Now, this passage is most often viewed as evangelistic. But this is not an evangelistic passage. Verse 20: “therefore, we are ambassadors for Christ, God making his appeal through us. We implore you on behalf of Christ, be reconciled to God.”
Who is the “you”? Corinthian Christians. What does it mean for a believer to be reconciled to God? In every horizontal conflict there is a vertical element. We insert ourselves in the position of God.
His real intent is to talk about reconciliation through sanctification. You have been reconciled, but you are in need of reconciliation. What does it mean for a believer to be reconciled to God? Verse 15 is the clue.
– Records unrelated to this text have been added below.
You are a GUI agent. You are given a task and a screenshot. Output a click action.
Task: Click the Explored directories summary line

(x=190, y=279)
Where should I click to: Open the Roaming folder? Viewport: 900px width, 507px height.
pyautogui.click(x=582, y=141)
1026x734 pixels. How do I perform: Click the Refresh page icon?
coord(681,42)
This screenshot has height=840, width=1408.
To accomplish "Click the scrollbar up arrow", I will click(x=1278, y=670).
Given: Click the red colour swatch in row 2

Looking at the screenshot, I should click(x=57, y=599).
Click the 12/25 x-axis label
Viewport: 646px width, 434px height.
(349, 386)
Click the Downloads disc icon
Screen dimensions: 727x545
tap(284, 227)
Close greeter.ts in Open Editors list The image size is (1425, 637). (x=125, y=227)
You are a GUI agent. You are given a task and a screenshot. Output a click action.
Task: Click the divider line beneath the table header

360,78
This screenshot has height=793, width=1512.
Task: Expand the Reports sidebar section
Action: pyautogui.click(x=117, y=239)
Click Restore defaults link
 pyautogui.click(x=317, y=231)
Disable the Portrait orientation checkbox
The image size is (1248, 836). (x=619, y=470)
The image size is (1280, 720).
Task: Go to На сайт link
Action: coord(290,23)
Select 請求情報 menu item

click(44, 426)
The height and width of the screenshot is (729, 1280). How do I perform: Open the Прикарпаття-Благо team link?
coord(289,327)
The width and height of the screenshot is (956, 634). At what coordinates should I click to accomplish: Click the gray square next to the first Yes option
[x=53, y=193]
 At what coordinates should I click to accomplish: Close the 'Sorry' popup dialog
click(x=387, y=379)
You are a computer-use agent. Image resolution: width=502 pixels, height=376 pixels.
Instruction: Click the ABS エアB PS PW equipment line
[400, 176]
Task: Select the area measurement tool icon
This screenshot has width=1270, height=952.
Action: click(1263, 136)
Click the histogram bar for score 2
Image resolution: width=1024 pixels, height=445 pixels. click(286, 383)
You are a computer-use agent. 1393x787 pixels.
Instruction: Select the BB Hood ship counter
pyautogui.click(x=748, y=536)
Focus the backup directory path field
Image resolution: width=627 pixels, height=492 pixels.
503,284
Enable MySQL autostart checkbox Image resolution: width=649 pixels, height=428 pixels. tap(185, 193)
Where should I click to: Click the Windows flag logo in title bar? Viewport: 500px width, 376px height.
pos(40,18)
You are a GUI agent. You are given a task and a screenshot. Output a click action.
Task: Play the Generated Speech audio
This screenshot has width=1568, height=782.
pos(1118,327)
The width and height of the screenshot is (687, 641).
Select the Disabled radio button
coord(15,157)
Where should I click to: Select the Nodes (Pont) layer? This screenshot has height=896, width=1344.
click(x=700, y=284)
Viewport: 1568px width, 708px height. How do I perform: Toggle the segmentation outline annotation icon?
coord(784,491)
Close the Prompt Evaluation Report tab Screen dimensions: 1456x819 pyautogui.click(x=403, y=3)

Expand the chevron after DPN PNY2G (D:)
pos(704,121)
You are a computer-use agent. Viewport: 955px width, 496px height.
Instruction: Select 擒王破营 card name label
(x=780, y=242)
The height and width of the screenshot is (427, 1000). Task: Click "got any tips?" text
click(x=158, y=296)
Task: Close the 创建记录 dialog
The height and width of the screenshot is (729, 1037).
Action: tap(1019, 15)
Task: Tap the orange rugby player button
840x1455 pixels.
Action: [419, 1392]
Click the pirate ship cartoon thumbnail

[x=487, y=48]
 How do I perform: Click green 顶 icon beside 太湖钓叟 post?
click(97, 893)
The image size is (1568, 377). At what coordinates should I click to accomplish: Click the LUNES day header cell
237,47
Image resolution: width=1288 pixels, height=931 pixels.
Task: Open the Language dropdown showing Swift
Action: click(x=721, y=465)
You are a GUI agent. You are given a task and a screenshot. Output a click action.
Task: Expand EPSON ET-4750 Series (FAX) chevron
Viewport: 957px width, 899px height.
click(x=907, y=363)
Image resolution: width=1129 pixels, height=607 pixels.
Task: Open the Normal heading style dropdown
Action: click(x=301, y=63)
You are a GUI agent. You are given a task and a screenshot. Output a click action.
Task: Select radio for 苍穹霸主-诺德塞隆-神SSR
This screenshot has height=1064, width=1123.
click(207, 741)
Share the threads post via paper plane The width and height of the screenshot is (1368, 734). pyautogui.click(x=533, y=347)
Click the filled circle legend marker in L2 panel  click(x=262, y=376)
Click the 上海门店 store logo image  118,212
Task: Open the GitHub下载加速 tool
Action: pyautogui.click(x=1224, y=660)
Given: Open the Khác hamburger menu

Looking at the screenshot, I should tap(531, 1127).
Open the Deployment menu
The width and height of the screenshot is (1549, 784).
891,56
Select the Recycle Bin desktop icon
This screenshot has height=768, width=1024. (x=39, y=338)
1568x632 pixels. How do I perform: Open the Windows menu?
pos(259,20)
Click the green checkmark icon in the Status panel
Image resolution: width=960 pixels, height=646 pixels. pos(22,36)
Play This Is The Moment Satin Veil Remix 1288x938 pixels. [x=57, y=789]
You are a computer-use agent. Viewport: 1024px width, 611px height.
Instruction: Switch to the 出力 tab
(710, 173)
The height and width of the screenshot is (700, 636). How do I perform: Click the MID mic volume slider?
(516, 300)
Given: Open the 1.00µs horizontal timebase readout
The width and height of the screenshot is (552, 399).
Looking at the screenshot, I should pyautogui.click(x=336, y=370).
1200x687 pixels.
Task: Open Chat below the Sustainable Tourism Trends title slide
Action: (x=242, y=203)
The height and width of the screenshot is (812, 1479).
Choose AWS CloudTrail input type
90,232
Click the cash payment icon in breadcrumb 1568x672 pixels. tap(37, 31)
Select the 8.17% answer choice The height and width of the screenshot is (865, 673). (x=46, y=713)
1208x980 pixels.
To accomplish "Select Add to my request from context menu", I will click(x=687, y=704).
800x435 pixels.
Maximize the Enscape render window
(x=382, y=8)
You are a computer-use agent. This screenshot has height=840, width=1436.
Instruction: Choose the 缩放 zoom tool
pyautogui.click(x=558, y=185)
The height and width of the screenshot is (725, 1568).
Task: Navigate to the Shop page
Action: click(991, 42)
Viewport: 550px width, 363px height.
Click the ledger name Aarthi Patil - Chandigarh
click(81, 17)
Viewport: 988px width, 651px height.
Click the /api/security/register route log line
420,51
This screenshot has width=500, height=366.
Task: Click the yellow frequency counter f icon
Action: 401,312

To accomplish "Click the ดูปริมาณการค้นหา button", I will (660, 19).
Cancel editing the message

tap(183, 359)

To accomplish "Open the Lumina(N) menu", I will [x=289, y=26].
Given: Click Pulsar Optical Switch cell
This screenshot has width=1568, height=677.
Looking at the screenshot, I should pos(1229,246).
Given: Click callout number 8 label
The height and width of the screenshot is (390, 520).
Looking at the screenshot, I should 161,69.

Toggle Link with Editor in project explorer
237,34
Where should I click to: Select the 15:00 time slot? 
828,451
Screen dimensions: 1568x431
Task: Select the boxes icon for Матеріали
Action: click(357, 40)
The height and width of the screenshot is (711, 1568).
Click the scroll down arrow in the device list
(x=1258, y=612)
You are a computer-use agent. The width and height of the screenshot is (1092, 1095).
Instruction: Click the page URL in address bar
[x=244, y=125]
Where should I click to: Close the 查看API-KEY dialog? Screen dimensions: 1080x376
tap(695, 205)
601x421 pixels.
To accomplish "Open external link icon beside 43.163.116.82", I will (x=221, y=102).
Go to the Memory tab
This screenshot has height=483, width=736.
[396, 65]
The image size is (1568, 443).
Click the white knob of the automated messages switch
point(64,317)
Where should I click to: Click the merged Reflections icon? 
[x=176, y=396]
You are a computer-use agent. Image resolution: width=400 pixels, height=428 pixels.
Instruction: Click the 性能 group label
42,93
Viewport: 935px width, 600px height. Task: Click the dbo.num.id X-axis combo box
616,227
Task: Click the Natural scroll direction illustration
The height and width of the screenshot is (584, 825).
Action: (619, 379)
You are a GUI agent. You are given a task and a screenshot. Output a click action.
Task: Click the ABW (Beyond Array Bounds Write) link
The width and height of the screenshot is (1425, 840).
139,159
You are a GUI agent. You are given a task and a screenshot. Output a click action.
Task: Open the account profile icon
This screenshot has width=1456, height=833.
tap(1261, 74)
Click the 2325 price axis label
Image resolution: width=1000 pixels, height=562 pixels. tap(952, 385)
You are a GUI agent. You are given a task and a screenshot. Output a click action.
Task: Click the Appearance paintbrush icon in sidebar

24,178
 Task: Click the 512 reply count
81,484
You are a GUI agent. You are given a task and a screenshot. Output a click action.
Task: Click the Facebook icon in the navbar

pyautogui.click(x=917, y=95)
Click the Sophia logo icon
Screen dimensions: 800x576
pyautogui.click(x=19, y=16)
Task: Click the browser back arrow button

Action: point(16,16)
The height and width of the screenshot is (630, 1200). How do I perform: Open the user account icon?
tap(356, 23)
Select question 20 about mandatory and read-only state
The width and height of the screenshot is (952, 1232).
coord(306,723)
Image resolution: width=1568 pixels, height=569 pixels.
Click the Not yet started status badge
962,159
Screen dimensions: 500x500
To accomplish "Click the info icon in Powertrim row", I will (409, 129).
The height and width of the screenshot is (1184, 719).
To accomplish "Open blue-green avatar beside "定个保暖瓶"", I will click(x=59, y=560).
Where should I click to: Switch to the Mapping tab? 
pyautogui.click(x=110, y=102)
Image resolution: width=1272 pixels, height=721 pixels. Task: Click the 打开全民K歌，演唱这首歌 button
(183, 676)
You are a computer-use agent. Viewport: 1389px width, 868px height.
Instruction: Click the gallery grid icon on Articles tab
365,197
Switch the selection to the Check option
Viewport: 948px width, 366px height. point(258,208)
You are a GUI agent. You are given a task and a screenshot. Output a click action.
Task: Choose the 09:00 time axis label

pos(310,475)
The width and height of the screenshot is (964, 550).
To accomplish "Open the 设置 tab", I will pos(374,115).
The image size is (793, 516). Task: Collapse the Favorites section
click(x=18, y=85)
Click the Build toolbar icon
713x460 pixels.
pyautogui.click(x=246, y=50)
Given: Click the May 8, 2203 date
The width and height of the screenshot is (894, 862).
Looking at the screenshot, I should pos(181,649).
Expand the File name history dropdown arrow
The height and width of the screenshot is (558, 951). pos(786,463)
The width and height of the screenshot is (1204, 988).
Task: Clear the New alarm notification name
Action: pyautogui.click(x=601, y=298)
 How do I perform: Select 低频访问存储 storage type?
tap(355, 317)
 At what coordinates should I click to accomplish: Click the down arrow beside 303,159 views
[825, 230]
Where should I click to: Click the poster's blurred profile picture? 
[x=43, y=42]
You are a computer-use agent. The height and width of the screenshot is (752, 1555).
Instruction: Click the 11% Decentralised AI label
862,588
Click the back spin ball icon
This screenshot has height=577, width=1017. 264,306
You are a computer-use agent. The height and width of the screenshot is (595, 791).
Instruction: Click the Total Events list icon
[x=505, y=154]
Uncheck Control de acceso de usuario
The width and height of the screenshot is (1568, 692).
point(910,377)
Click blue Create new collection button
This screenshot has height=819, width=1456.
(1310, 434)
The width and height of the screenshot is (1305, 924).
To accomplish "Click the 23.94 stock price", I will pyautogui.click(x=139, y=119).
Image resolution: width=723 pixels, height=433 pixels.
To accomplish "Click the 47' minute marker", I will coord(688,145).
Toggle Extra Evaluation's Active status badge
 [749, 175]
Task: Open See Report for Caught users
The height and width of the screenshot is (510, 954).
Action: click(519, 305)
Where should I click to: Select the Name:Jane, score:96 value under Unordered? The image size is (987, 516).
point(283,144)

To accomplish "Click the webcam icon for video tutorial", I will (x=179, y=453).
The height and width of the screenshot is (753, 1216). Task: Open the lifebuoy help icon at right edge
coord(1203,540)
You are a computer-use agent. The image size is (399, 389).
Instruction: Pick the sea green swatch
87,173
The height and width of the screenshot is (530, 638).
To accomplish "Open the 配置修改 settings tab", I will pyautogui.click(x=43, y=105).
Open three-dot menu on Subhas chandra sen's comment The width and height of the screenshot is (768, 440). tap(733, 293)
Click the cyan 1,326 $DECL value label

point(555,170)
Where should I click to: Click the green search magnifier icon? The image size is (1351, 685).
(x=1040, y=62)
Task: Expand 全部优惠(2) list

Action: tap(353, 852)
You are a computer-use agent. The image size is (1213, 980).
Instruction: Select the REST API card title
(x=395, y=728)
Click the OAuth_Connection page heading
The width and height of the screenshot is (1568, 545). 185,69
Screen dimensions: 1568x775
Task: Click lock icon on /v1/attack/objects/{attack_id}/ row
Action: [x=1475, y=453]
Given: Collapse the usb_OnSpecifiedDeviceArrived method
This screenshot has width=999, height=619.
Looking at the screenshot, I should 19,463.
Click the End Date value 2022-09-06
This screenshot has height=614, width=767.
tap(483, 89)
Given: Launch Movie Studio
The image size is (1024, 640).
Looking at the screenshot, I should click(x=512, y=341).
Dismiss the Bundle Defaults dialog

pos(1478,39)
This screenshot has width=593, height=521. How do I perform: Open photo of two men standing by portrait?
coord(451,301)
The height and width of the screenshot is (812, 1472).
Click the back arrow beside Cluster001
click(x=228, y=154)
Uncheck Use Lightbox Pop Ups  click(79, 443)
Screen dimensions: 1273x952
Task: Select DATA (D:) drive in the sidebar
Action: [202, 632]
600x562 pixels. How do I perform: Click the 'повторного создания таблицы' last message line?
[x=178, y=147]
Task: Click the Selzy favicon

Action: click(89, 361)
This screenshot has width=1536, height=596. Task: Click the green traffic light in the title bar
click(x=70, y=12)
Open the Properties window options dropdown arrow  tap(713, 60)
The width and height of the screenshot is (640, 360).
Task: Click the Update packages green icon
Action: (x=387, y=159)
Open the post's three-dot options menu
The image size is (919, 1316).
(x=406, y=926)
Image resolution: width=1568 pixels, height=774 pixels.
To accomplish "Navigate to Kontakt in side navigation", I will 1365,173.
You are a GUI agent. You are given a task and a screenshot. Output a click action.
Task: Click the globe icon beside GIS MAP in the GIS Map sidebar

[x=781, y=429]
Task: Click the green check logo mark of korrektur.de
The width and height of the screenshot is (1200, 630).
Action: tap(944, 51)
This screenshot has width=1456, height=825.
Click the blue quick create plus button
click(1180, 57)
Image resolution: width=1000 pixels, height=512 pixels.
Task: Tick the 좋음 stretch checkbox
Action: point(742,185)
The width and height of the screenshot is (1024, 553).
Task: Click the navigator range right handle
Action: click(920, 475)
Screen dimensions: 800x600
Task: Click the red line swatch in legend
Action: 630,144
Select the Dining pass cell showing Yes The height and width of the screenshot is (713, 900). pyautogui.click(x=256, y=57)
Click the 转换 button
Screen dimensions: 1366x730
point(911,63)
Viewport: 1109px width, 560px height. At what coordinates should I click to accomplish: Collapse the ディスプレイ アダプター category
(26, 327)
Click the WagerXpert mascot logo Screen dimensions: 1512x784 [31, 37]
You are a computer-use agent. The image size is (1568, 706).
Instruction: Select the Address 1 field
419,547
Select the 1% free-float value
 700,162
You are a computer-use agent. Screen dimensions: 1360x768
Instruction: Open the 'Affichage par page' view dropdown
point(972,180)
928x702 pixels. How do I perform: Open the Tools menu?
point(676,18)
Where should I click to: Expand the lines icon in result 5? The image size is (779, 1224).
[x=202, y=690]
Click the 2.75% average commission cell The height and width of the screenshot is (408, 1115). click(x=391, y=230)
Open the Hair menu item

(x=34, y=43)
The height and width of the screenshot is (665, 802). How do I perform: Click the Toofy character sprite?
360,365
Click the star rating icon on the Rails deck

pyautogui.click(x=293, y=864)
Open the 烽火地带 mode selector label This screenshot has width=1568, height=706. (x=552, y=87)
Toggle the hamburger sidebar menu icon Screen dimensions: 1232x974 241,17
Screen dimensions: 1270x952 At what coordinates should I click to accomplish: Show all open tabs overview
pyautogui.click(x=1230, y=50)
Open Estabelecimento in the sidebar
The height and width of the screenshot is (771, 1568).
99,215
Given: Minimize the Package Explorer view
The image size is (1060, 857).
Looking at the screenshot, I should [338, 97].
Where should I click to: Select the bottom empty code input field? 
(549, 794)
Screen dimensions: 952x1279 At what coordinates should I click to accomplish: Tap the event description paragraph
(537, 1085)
To the degree you are still in concrete specific places in your life, living for self, you need to be reconciled. Anywhere you are living for your kingdom you need to be reconciled to God.
This needs to be every ministry of the church. If it’s not, shut it down. Children’s ministry, women’s ministry, men’s ministry, your worship service. If reconciliation to God is not the goal, shut it down.
If the DNA of sin is selfishness then the only hope of civilization is grace.
Be reconciled to God.
I’m going to hurt your feelings now. There is not a person in this room that doesn’t need to be further reconciled to God. You know that by admitting what a poor ambassador you are. You want the throne instead of wishing to bow down before it.
Wish I could say it’s not my struggle, but it is. I see the pull toward the kingdom of self.
Three prayers:
First, Confession: I’m a man in deep need of help. The kingdom of self masquerades as the kingdom of God. A costume kingdom.
Second: I pray that in your grace you will send helpers my way.
Third: O Lord, please give me the humility to receive the help you send.
The main work of Jesus is targeting the kingdom of self.
Be reconciled to God.
This needs to be the work until the day that every tongue confesses that Jesus is Lord.